# Plugin wird nicht mit gestartet



## JasDA (22. Okt 2010)

Ich habe in meinem Plugin eine Abhängigkeit auf org.eclipse.ui.forms hinzugefügt. Diese wird aber nicht automatisch gestartet, sobald ich das Plugin ausführe. Wenn ich anschließend manuell die Run Configuration ändere wird und es dort unter Plugins auswähle wird es fehlerfrei mit gestartet. 

Aber ich möchte, dass wenn automatisch eine neue Run Configuration erstellt wird das Plugin dort auch schon ausgewählt ist. Hab ich hier irgendwas übersehen?


----------



## Vayu (22. Okt 2010)

das funktioniert nicht automatisch.
wenn du eine neue run config für dein plugin anlegst, musst du einmal auf "Add required plugins" klicken. dann werden die dependencies zur run config hinzugefügt.


----------



## JasDA (22. Okt 2010)

Und wenn ich das ganze über ein Produkt starten will? Das Produkt weiß von der Run Configuration ja so nichts, vermisst das Plugin aber auch weil es nicht mit gestartet wird. Man muss doch irgendwo im Plugin / Produkt angeben können welche Plugins gestartet werden sollen?


----------



## Vayu (22. Okt 2010)

da erstellst du dir über den New-Wizard eine neue Product-Configuration für dein Projekt und trägst dort alles nötige ein.

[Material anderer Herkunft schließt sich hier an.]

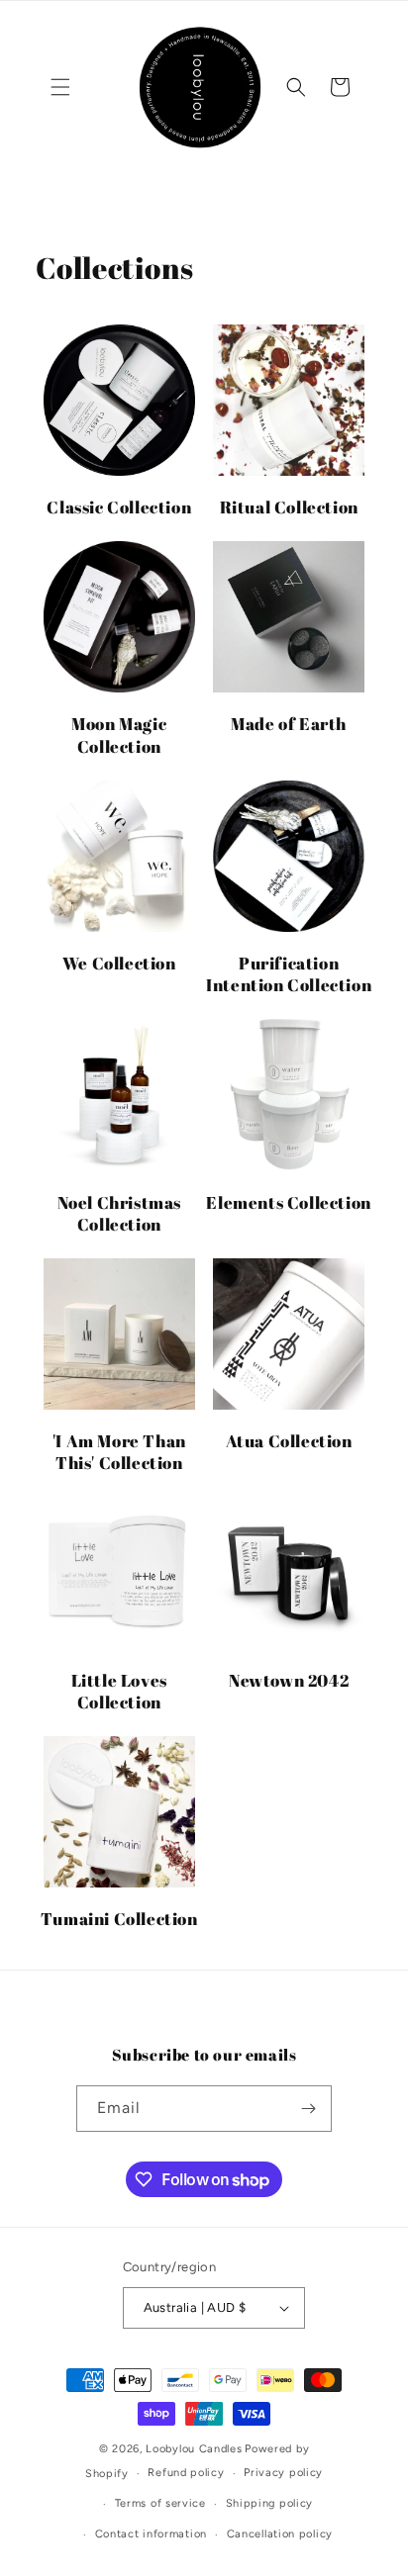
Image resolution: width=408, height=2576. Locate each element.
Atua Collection (289, 1441)
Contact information (151, 2534)
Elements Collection (288, 1203)
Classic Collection (119, 507)
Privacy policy (283, 2472)
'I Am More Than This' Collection (119, 1452)
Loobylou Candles (194, 2448)
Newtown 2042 (289, 1681)
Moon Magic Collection (118, 735)
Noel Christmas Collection (119, 1214)
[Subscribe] (309, 2108)
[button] (60, 87)
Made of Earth (289, 724)
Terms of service (160, 2503)
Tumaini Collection (119, 1919)
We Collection (119, 963)
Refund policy (186, 2472)
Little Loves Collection (119, 1691)
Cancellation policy (280, 2534)
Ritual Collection (289, 507)
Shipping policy (270, 2503)
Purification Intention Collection (288, 974)
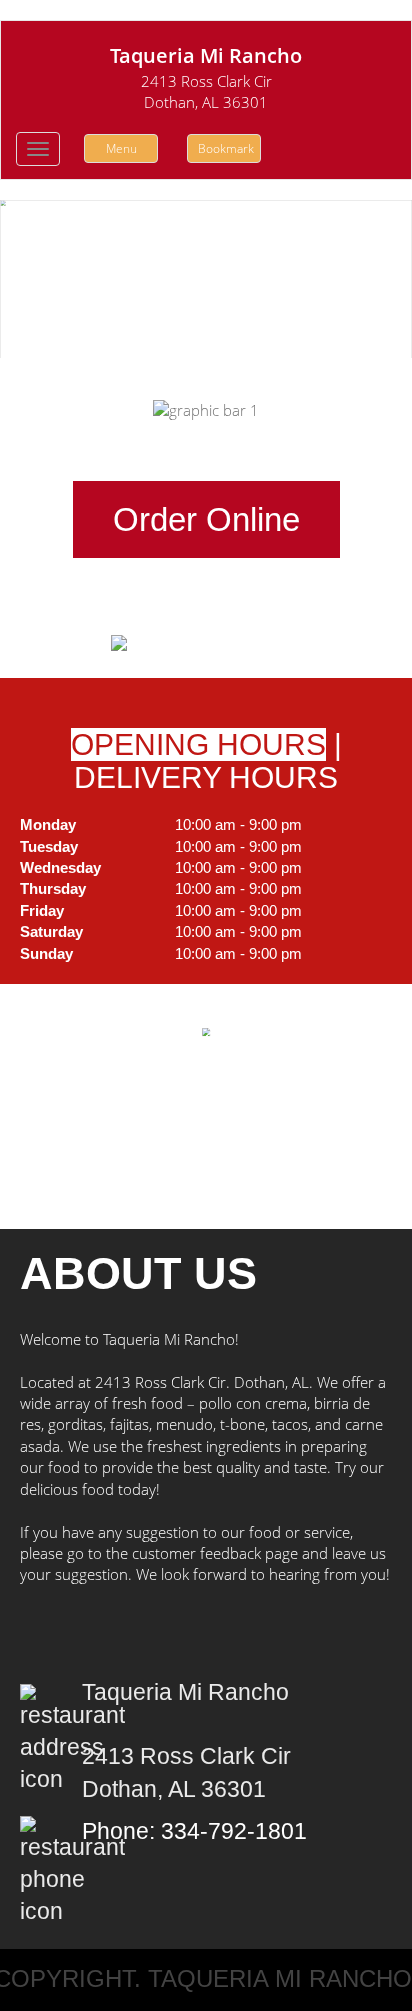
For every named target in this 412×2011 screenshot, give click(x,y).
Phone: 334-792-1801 (194, 1831)
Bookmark (226, 148)
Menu (121, 148)
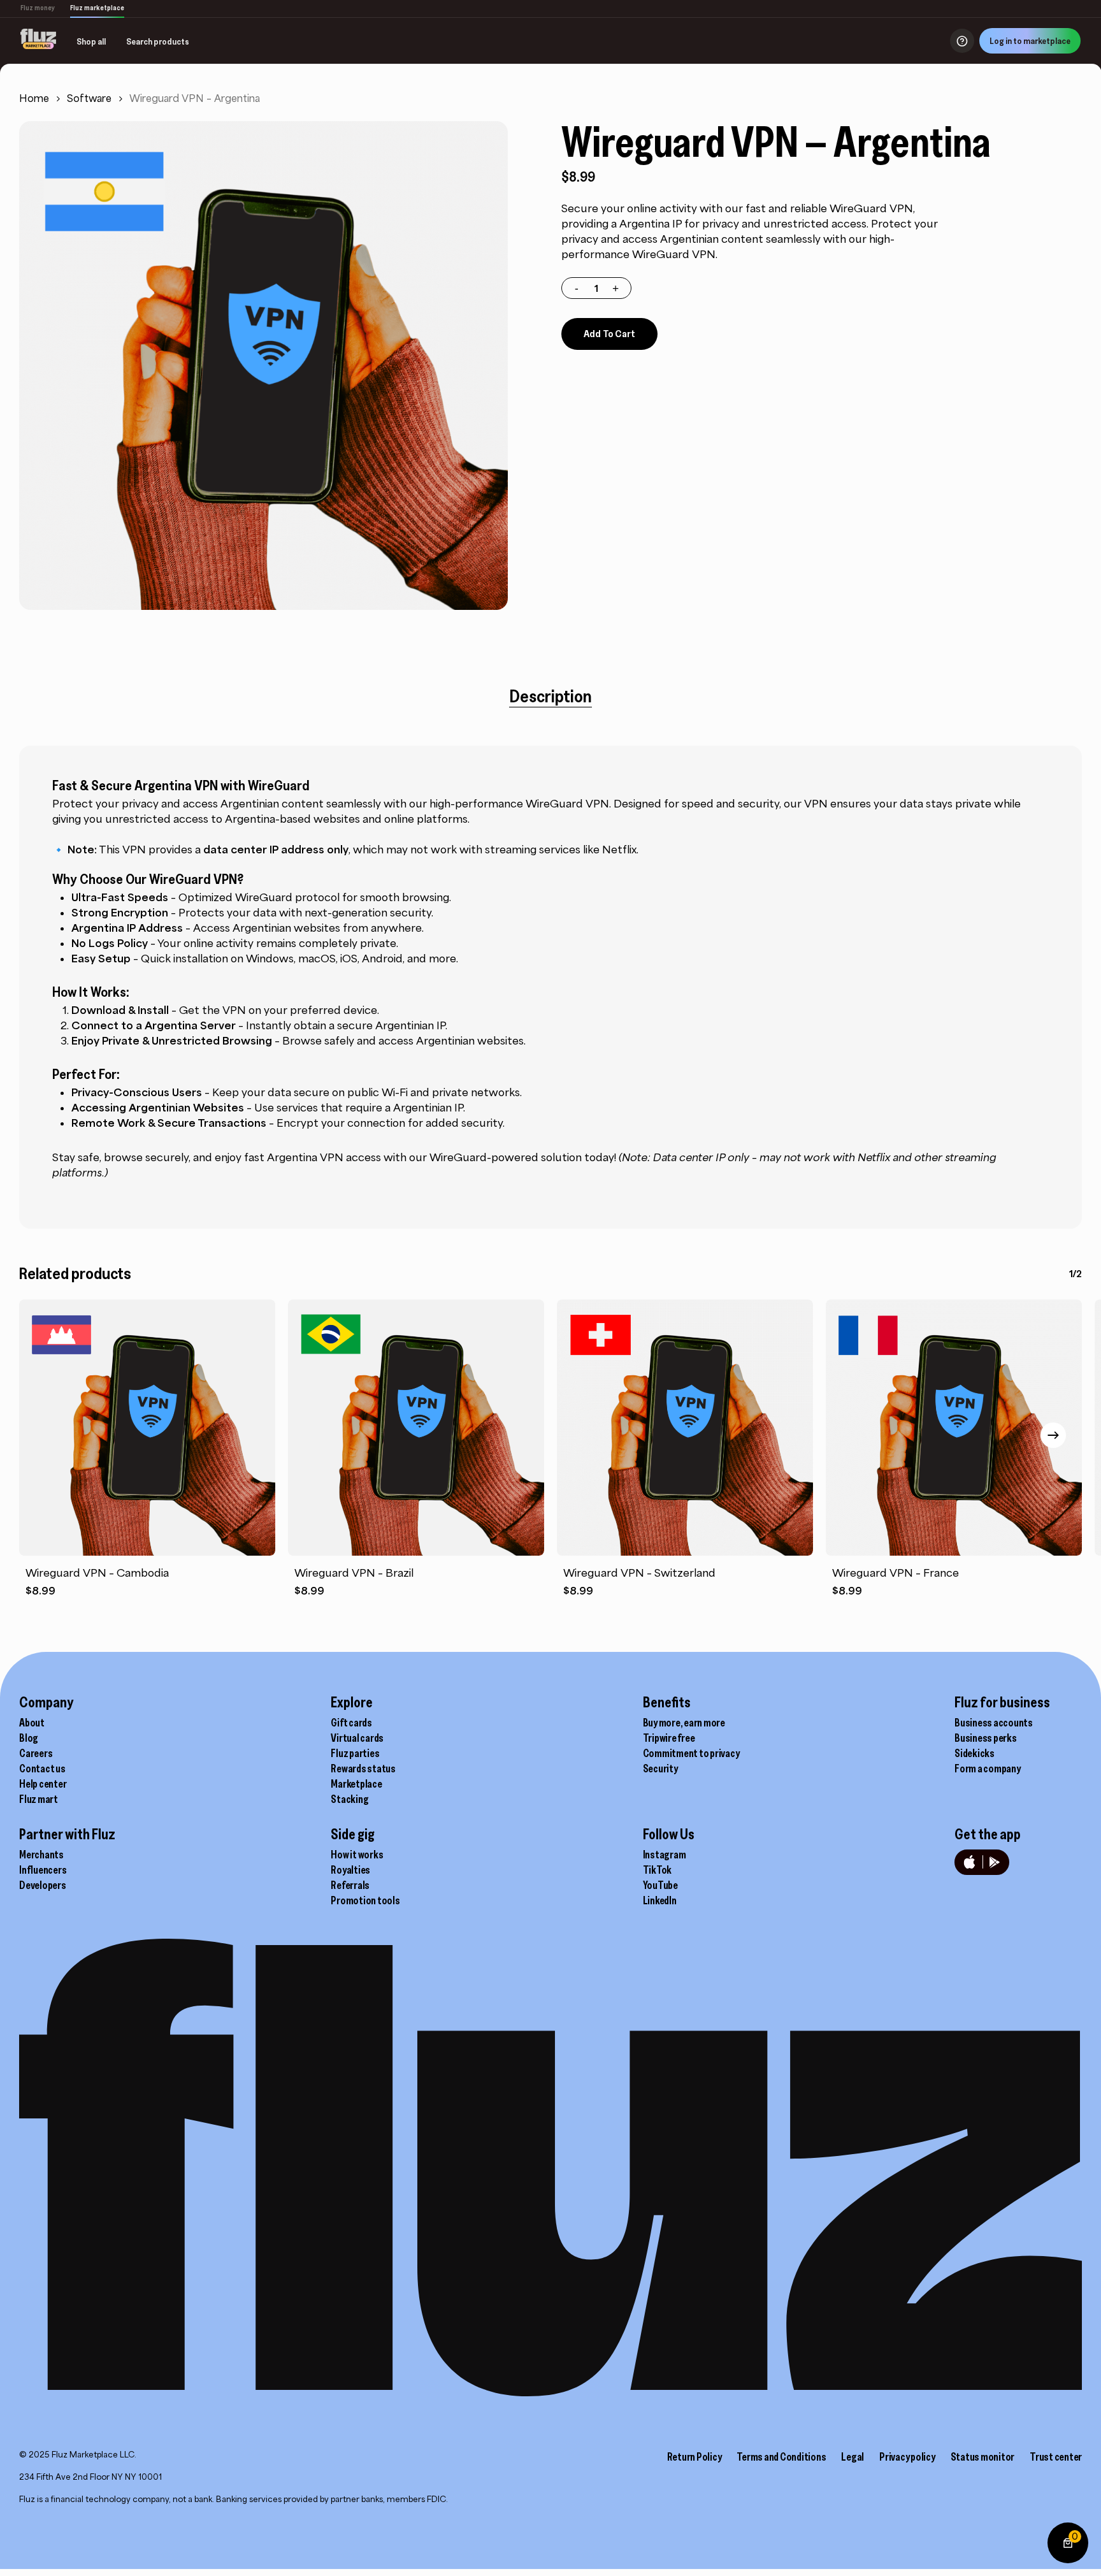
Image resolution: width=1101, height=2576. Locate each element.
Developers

Auf der Configuration Seite kannst für jedes Betriebssystem angeben, welche plugins mitgeladen werden sollen.


----------



## JasDA (22. Okt 2010)

Ich hab mir eine Run Configuration erstellt mit der alles läuft. Dann erstelle ich mir basierend auf dieser Run Configuration ein neues Produkt. Das stelle ich auf Feature basiert um und genau da passierte der Fehler.

Es reicht scheinbar nicht wenn das Plugin org.eclipse.ui.forms im Plugin dieses Features referenziert wird sondern es muss zusätzlich nochmal explizit auch in dem Feature als Dependency hinzugefügt werden.


----------